━━━━━ DOCUMENT SEGMENT ━━━━━

LeetCode OJ - Binary Watch

Problem:

Please find the problem here.

Analysis:

This is basically finding all binary numbers with a certain number of ones such that they are within a certain range. Enumerating them can be complicated mess, but

Solution:

Just enumerating all the numbers within the range and filter by the number of ones, that code is so easy to write and is not slow at all!

Code:

#include "stdafx.h"

// https://leetcode.com/problems/binary-watch/

#include "LEET_BINARY_WATCH.h"
#include <map>
#include <iostream>
#include <sstream>
#include <vector>
#include <string>

using namespace std;

namespace _LEET_BINARY_WATCH
{
    class Solution
    {
    public:
        vector<string> readBinaryWatch(int num)
        {
            vector<string> result;
            for (int h = 0; h < 12; h++)
            {
                for (int m = 0; m < 60; m++)
                {
                    int hour = h;
                    int minute = m;
                    int numHourOnes = 0;
                    int numMinuteOnes = 0;
                    for (int hourDigit = 0; hourDigit < 4; hourDigit++)
                    {
                        numHourOnes += hour & 1;
                        hour = hour >> 1;
                    }
                    for (int minuteDigit = 0; minuteDigit < 6; minuteDigit++)
                    {
                        numMinuteOnes += minute & 1;
                        minute = minute >> 1;
                    }
                    if (numHourOnes + numMinuteOnes == num)

━━━━━ LISTING ━━━━━

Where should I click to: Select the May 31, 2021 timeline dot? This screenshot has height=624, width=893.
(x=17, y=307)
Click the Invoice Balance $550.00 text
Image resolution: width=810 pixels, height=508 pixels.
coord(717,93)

━━━━━

THE REQUEST:
Write what comes next in the Binary Watch solution write-up, starting right after its final line of code. This listing comes from a separate source.

ANSWER:
                    {
                        if (h > 9)
                        {
                            char resultString[6];
                            resultString[0] = (h / 10) + '0';
                            resultString[1] = (h % 10) + '0';
                            resultString[2] = ':';
                            resultString[3] = (m / 10) + '0';
                            resultString[4] = (m % 10) + '0';
                            resultString[5] = '\0';
                            result.push_back(string(resultString));
                        }
                        else
                        {
                            char resultString[5];
                            resultString[0] = (h % 10) + '0';
                            resultString[1] = ':';
                            resultString[2] = (m / 10) + '0';
                            resultString[3] = (m % 10) + '0';
                            resultString[4] = '\0';
                            result.push_back(string(resultString));
                        }
                    }
                }
            }
            return result;
        }
    };
}

using namespace _LEET_BINARY_WATCH;

int LEET_BINARY_WATCH()
{
    Solution solution;
    vector<string> result = solution.readBinaryWatch(1);
    for (size_t i = 0; i < result.size(); i++)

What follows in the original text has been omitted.